CategoryApplies ToDefault
AuthenticationLogin attempts (/api/auth/sign-in)5 requests / 60 seconds
API ReadAll GET / HEAD requests to /api/*100 requests / 60 seconds
API WriteAll POST / PUT / DELETE requests to /api/*20 requests / 60 seconds

When a client exceeds the limit, the server responds with HTTP 429 Too Many Requests until the time window resets.

Configuring Rate Limits

Navigate to Settings → Rate Limits to adjust the limits.

Rate Limit Categories

Each category has two settings:

  • Max Requests: The maximum number of requests allowed within the time window
  • Time Window (seconds): The duration in seconds before the request counter resets

Authentication

Controls login attempt rate limiting. Keep this low to protect against brute-force password attacks.

WARNING

Setting authentication rate limits too high weakens brute-force protection.
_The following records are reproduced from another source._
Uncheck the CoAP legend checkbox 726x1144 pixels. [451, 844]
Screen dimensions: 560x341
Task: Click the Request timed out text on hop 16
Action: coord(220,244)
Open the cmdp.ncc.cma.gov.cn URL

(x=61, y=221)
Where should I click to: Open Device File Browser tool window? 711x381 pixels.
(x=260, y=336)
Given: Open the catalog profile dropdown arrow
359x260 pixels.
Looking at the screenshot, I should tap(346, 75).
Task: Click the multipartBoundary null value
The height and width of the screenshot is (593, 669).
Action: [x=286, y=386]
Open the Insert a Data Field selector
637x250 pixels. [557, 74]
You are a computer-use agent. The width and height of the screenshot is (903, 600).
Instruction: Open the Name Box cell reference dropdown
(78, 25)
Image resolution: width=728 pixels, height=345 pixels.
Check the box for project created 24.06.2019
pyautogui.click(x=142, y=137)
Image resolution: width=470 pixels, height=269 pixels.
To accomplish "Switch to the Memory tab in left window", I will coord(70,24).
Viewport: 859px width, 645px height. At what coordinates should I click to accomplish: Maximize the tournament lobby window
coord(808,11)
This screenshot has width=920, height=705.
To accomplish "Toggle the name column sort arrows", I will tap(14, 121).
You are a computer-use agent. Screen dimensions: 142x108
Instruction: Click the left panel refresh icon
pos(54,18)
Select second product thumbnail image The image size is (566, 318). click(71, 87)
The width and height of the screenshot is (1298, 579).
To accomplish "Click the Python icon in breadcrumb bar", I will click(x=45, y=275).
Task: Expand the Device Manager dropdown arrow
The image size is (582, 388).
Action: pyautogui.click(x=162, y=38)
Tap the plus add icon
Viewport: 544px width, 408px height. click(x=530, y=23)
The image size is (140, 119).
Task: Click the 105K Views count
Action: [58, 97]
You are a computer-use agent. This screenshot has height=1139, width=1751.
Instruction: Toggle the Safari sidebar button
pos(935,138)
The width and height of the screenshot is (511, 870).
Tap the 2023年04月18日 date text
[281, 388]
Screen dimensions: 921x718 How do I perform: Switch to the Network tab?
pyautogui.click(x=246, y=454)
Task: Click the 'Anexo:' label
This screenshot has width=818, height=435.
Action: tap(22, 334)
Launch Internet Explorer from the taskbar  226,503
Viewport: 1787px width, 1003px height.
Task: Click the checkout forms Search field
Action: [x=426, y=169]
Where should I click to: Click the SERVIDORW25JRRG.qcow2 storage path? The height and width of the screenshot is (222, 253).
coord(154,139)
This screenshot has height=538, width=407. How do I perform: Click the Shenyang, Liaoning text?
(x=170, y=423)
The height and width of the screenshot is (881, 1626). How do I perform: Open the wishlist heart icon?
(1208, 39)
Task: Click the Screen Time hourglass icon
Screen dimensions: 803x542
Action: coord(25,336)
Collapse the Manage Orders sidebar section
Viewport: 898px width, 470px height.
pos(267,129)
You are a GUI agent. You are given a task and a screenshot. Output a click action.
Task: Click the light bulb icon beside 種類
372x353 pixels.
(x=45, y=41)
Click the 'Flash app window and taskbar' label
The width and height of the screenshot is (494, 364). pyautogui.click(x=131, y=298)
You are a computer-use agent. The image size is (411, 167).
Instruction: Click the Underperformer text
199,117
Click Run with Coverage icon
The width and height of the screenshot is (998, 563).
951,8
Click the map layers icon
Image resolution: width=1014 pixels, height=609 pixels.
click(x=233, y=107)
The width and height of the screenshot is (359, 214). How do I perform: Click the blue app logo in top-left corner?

The default of 5 attempts per 60 seconds is recommended for most deployments.

API Read

Controls the rate of read-only API requests (GET/HEAD). This includes dashboard data loading, file listing, and status polling. Increase this if you have many concurrent users or API integrations polling frequently.

API Write

Controls the rate of write operations (POST/PUT/DELETE). This includes creating jobs, triggering backups, changing settings, and other mutations.

Auto-Save

Changes are saved automatically after a short delay (800ms debounce). A toast notification confirms each save. No "Save" button is needed.

Reset to Defaults

Click the Reset to Defaults button at the top of the Rate Limits tab to restore all values to their defaults:

CategoryMax RequestsTime Window
Authentication560s
API Read10060s
API Write2060s

How It Works

Rate limits are enforced in the Next.js middleware, which runs on every request. The middleware uses in-memory counters (via rate-limiter-flexible) per IP address.

INFO

After changing rate limit settings, the middleware picks up the new values within 30 seconds. No server restart is required.

API Key Requests

Requests authenticated with API keys are subject to the same rate limits as browser-session requests. Rate limiting is always based on the client's IP address, regardless of authentication method.